Social Media

Instagram should ban celebrity ads for diet products, says NHS director



Social media firms should impose bans on “irresponsible and unsafe” celebrity-endorsed adverts for weight loss aids, says the medical director for NHS England.

Professor Stephen Powis argues that platforms like Instagram have a responsibility when it comes to protecting the wellbeing of its younger users and that ads for products such as detox teas and diet pills can have a damaging effect.

“If a product sounds like it is too good to be true, then it probably is,” he writes in The Daily Telegraph.

“The risks of quick-fix weight loss outweigh the benefits, and advertising these products without a health warning is damaging.”
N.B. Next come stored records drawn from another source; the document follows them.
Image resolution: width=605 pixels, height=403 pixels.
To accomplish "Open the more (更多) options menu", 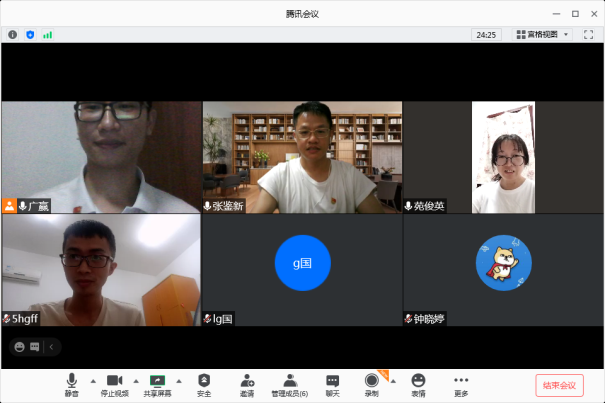I will coord(461,383).
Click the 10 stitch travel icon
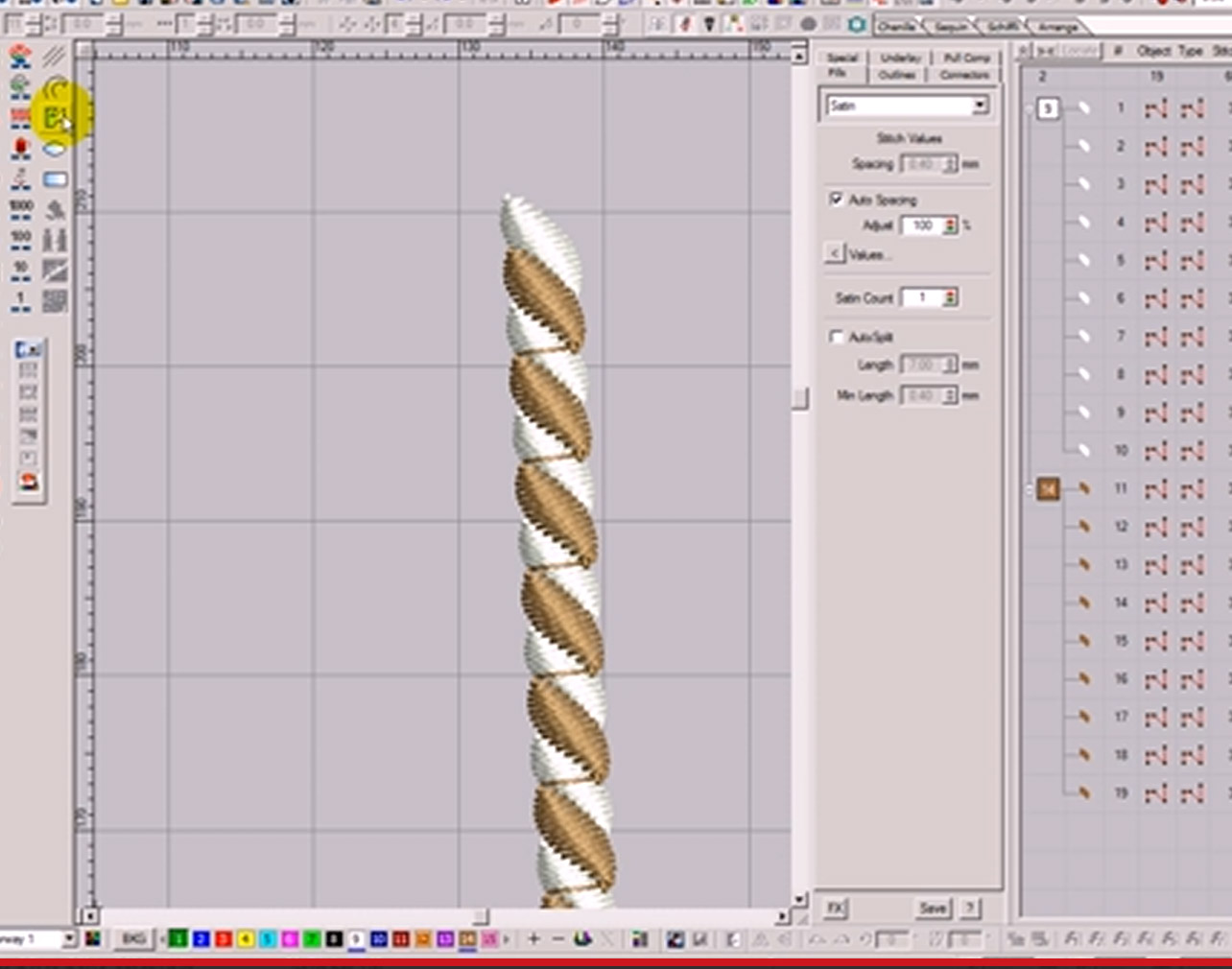1232x969 pixels. (20, 270)
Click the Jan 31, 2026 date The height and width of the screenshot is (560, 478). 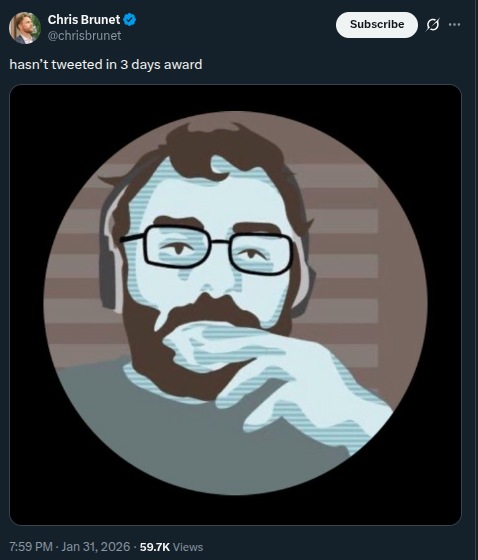(x=96, y=547)
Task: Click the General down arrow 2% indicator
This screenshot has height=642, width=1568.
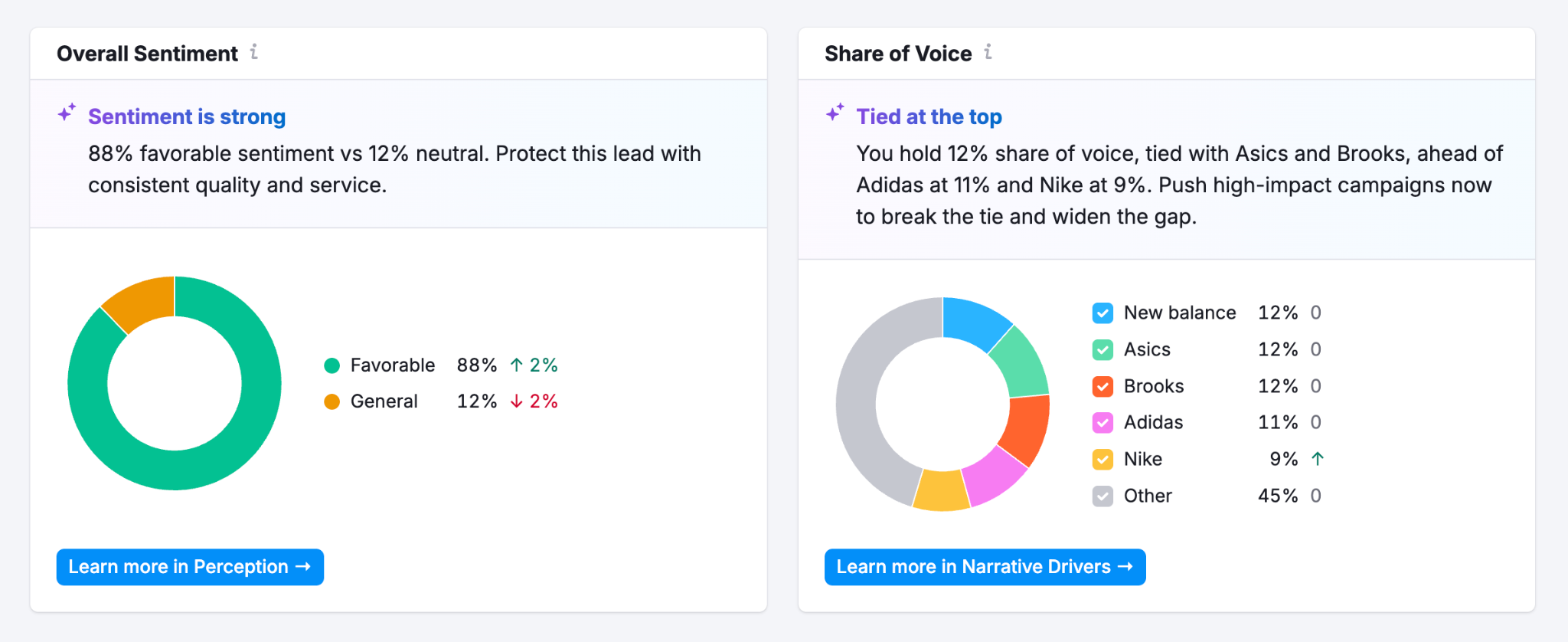Action: click(x=534, y=401)
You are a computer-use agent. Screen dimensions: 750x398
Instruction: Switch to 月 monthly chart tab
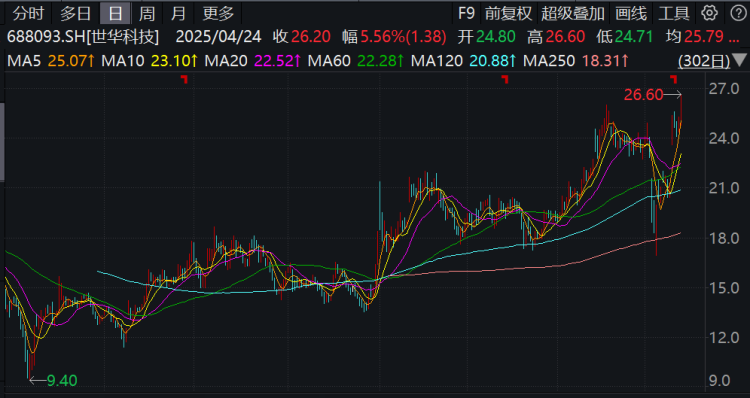coord(178,13)
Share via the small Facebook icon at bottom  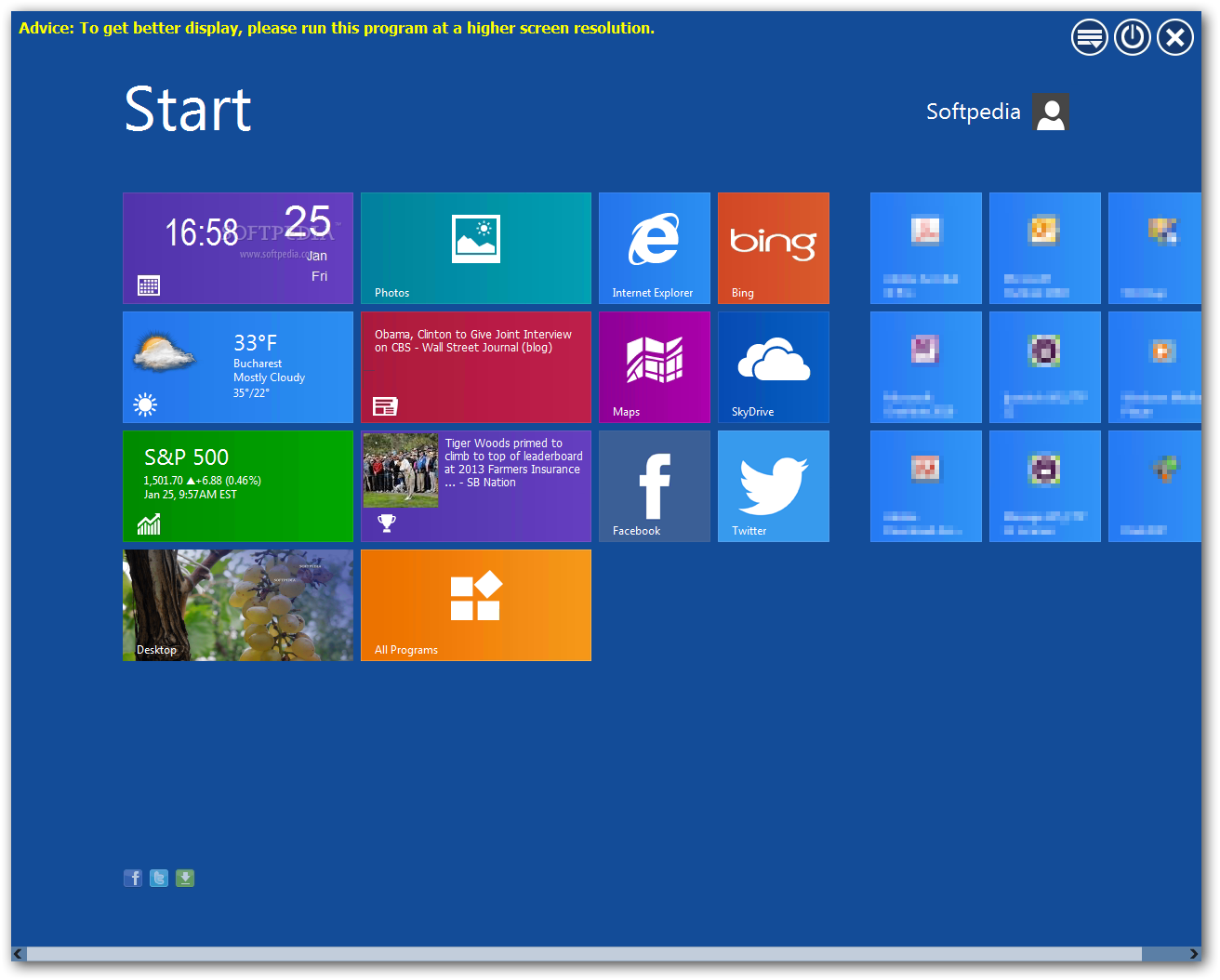[x=133, y=878]
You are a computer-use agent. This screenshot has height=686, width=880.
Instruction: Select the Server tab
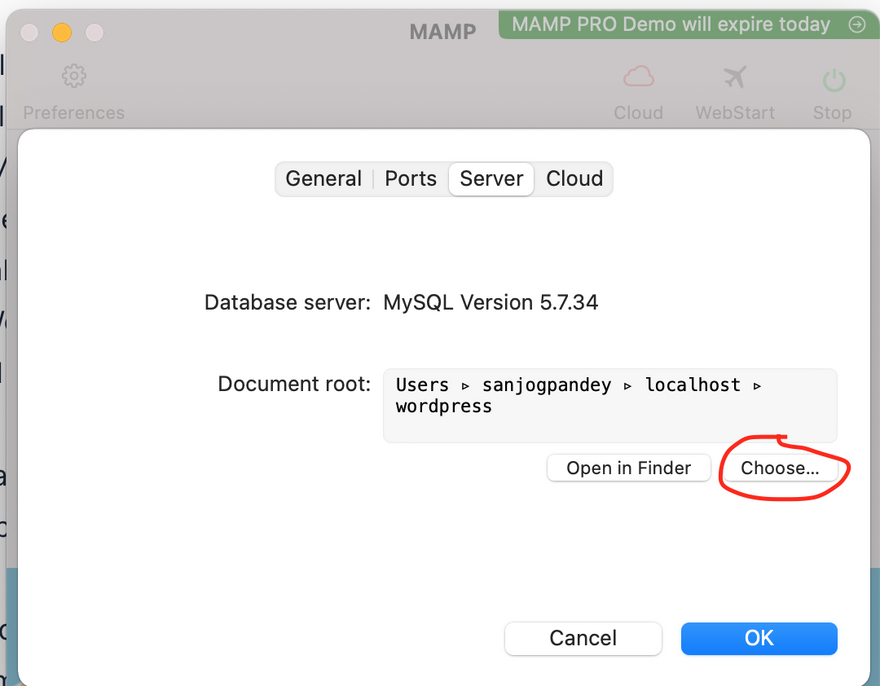coord(491,179)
Powis went on to say that the highly influential celebrities who promote such products are “letting down the very people who look up to them”.

“Social media companies have a duty to stamp out the practice of individuals and companies using their platform to target young people with products known to risk ill health,” he added.

Detox teas are one of the “quick-fix” products to have surged in popularity in recent years thanks to lucrative sponsorship deals with high profile celebrities.

Despite being advertised as “natural”, many contain senna, which is a laxative made from the leaves and fruit of the senna plant.

In January, former The Only Way Is Essex star Lucy Mecklenburgh urged her followers to steer clear of such teas, claiming that most of them “will just make you go to the toilet”.

Kim Kardashian West has come under scrutiny for promoting similar products on Instagram, where she has 126m followers.

Last year, the reality star was criticised for advertising appetite-suppressant lollipops, writing: “You guys… @flattummyco just dropped a new product. They’re Appetite Suppressant Lollipops and they’re literally unreal” in a now-deleted caption.